Slip-N-Slide Records is an American record label, founded in 1994 by Ted Lucas.

History
Ted Lucas founded the label in 1994. Slip-n-Slide signed local rapper Trick Daddy Dollars in its early years; he debuted in 1997 with the locally popular album Based on a True Story and broke into mainstream success the next year with his second album www.thug.com, having dropped "Dollars" from his stage name. The album included hit single "Nann Nigga", featuring the new rapper Trina. He released some more albums under Slip-n-Slide and scored another top hit in 2004 with "Let's Go" featuring Twista and Lil Jon. His last Slip-n-Slide album was Back By Thug Demand in 2006. In 2008, Trick Daddy left Slip-n-Slide for his own label Dunk Ryders Records. Other rappers signed to Slip-n-Slide include Trina, Rick Ross, and Plies.

Rick Ross signed to Slip-n-Slide in the early 2000s. During his early years under the label, he did guest performances on some releases; he released two albums under the label, Port of Miami in 2006 and Trilla in 2008. Ross left Slip-n-Slide in 2009.
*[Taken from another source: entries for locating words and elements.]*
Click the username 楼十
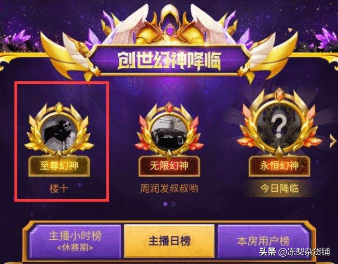This screenshot has width=338, height=264. (59, 188)
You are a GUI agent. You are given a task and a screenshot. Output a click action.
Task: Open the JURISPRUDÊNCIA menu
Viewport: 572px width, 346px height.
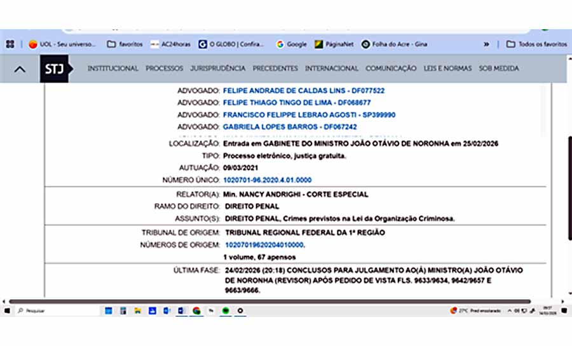[x=217, y=69]

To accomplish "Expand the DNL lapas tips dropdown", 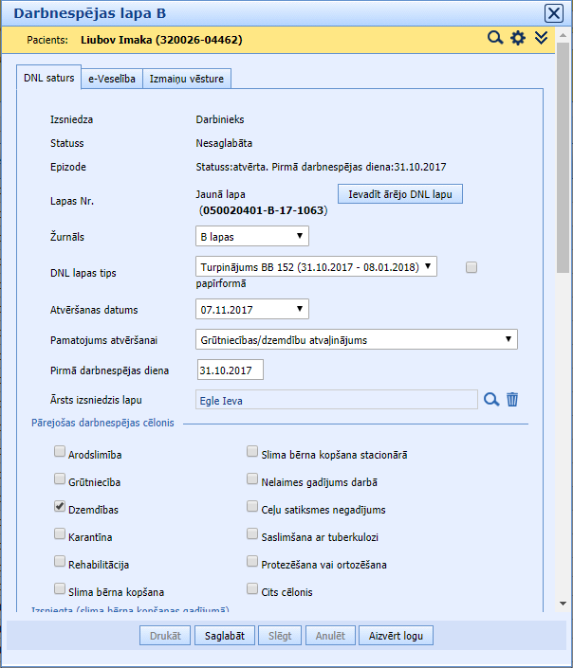I will 316,266.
On June 26, 2001, Renee Perkins of District Heights, Maryland sued Slip-n-Slide for failing to edit the expletive "dick" from Trick Daddy's Thugs Are Us album. Perkins bought the edited version of the album for her 11-year-old son to play at a party. Years later, TVT Records was ordered in court to pay Slip-n-Slide $2.3 million in compensatory damages and $6.8 million in punitive damages for blocking the release of Welcome to the 305, an unreleased album that rapper Pitbull recorded with Slip-n-Slide before he signed to TVT. This would be a major factor in the subsequent collapse of TVT.

Lucas started a division of Slip-n-Slide devoted to rock music and signed pop singer Qwote and R&B singer Shonie in 2008. In 2009, Slip-n-Slide signed Jagged Edge, an R&B group that had been previously signed to Def Jam. Previously, Slip-n-Slide focused on developing new artists from the South Florida area.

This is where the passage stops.